Word and item position data
————————

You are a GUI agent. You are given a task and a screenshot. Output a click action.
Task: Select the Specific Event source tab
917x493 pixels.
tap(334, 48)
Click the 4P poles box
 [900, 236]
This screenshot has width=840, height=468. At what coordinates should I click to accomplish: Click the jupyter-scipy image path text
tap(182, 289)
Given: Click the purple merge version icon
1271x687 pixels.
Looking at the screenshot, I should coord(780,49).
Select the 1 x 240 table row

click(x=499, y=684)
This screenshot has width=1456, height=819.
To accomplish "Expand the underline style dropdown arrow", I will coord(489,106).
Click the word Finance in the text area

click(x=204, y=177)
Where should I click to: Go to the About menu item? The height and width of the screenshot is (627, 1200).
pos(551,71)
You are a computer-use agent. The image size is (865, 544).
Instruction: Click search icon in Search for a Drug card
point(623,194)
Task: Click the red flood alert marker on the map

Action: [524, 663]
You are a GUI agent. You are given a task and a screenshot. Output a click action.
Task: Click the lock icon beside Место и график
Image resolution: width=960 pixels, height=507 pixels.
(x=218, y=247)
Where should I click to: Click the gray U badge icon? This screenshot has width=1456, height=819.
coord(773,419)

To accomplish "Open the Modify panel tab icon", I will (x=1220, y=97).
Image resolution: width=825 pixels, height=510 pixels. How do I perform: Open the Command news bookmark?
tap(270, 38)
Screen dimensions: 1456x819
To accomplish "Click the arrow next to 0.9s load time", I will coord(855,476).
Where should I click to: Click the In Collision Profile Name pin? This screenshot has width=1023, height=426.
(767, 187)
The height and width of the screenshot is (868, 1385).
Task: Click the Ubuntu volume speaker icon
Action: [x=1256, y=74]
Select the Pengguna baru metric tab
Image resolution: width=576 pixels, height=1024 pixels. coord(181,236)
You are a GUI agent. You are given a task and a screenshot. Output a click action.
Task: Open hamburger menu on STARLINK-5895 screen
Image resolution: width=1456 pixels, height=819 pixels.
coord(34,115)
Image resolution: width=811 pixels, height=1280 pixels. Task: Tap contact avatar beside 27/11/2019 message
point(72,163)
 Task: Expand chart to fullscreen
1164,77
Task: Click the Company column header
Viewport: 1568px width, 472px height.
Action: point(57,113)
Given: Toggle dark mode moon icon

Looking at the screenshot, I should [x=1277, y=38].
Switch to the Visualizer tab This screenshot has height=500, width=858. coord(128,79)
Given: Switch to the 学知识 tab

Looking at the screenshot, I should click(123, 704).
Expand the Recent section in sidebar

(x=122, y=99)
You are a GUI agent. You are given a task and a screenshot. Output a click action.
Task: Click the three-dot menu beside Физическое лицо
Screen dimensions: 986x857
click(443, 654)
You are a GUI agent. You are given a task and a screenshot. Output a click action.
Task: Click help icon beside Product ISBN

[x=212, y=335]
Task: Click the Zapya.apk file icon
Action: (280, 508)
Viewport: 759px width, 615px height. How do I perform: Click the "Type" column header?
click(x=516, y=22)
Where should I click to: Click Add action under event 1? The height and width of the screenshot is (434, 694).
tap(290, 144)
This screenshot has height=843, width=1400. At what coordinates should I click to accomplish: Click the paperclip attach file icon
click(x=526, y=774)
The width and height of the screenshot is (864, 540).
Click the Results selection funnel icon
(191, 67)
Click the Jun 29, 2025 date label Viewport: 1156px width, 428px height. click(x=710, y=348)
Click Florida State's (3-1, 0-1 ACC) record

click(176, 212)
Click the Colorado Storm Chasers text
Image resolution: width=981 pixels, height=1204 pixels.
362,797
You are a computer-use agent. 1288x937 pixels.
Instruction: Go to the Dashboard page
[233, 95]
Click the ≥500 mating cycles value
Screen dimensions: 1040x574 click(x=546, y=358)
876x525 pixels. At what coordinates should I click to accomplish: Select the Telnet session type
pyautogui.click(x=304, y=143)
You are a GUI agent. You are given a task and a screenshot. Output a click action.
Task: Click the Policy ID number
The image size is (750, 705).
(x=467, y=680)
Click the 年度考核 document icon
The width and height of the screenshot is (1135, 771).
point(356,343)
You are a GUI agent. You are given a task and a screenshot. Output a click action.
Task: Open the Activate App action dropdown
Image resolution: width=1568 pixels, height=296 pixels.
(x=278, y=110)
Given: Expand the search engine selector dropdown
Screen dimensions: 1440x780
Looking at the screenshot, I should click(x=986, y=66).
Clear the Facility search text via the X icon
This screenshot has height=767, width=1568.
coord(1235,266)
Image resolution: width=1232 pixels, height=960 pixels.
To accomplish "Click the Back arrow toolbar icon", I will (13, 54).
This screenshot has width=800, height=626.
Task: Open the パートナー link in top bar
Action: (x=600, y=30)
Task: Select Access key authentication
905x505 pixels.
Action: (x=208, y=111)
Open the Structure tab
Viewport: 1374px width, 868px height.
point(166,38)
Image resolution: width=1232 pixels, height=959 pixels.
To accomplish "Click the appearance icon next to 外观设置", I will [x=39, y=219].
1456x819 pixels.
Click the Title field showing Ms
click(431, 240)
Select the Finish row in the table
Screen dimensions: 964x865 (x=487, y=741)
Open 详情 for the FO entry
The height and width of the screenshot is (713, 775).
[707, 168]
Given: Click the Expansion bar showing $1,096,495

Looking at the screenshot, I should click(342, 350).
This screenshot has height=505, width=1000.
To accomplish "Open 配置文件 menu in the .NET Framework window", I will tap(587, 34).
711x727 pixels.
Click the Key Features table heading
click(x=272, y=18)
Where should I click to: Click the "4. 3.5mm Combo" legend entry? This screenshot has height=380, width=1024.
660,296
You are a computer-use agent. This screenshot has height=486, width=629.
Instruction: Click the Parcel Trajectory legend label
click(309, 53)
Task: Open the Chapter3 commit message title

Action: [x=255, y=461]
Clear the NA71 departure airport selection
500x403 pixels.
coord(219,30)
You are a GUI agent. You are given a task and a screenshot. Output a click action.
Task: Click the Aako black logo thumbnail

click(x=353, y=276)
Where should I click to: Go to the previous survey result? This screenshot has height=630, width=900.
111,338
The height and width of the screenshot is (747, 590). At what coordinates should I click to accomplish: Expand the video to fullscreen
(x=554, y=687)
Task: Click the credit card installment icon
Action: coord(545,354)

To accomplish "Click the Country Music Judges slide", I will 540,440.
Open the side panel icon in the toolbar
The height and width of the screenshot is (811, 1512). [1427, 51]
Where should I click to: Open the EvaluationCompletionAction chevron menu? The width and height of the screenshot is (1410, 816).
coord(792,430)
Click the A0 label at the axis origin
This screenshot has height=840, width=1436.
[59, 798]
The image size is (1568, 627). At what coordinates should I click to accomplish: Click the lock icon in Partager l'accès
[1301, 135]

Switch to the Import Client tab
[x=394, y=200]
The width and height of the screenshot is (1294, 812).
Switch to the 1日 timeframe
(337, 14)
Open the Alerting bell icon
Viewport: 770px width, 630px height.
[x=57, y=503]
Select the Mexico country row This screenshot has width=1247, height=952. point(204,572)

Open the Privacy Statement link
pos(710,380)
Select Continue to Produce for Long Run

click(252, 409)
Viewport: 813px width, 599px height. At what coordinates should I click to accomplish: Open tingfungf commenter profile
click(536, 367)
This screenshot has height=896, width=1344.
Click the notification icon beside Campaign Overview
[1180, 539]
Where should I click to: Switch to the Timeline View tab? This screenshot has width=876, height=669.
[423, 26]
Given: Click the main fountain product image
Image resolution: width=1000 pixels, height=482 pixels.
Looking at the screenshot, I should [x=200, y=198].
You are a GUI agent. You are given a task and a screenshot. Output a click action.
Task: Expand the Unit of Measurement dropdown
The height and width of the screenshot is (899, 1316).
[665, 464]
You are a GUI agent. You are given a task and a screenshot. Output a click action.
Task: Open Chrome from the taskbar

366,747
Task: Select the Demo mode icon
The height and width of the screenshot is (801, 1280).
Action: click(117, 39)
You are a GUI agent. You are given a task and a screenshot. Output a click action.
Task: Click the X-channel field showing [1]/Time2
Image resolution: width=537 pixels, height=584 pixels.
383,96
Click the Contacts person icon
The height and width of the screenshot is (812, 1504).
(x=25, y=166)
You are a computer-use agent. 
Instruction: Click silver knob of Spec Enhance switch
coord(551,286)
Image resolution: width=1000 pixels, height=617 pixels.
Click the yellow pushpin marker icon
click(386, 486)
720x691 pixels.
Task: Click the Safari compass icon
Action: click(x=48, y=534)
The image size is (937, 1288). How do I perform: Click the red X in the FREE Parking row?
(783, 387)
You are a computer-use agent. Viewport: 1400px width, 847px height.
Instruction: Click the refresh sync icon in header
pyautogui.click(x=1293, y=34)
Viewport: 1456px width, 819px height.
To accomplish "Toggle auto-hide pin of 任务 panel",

————————

Please rescale the stretch from the line containing "You are a computer-use agent. Viewport: 1400px" through the end of the records, multiplying every coordinate in the answers by 1.8 and rounding to whole numbers with halves rounded up. Reproduce the requests unchanged, and give only these lines.

You are a computer-use agent. Viewport: 1400px width, 847px height.
Instruction: Click the refresh sync icon in header
pyautogui.click(x=2327, y=61)
Viewport: 1456px width, 819px height.
To accomplish "Toggle auto-hide pin of 任务 panel",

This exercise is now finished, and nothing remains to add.